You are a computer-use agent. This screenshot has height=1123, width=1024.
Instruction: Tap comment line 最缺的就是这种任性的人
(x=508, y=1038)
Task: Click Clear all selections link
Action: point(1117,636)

• Aim of the task: Your task is to transcribe the material exactly.

• Task solution:
You are a computer-use agent. This screenshot has height=1123, width=1024.
Instruction: Tap comment line 最缺的就是这种任性的人
(x=508, y=1038)
Task: Click Clear all selections link
Action: point(1117,636)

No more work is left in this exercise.